Beginning with the first line of the data below, set down each line exactly through the line that contains "Delete layer using".

━━━━━━━━

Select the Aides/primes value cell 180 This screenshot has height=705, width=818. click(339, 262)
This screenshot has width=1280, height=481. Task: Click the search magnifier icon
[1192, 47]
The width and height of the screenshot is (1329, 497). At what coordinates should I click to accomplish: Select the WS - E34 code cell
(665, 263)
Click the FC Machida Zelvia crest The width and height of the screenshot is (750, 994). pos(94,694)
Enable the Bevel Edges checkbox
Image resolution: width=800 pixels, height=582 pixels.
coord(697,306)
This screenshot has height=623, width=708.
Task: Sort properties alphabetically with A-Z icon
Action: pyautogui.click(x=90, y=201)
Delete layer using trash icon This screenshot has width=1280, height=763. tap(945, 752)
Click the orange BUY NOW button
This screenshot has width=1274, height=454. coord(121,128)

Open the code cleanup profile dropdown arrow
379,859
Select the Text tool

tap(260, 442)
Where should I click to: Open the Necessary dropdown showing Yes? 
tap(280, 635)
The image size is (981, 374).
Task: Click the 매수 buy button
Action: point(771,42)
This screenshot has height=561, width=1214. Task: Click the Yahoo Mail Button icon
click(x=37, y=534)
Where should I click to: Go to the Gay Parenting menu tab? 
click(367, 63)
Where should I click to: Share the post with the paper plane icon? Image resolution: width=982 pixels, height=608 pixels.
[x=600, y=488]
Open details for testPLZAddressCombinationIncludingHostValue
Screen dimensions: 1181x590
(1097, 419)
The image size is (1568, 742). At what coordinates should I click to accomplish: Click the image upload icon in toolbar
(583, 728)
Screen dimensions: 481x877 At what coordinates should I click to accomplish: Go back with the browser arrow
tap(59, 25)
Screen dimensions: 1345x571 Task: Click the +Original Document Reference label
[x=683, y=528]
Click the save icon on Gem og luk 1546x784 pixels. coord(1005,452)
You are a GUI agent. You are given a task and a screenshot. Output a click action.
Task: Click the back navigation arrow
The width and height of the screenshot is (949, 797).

━━━━━━━━

## Output of the exercise
Select the Aides/primes value cell 180 This screenshot has height=705, width=818. click(339, 262)
This screenshot has width=1280, height=481. Task: Click the search magnifier icon
[1192, 47]
The width and height of the screenshot is (1329, 497). At what coordinates should I click to accomplish: Select the WS - E34 code cell
(665, 263)
Click the FC Machida Zelvia crest The width and height of the screenshot is (750, 994). pos(94,694)
Enable the Bevel Edges checkbox
Image resolution: width=800 pixels, height=582 pixels.
coord(697,306)
This screenshot has height=623, width=708.
Task: Sort properties alphabetically with A-Z icon
Action: pyautogui.click(x=90, y=201)
Delete layer using trash icon This screenshot has width=1280, height=763. tap(945, 752)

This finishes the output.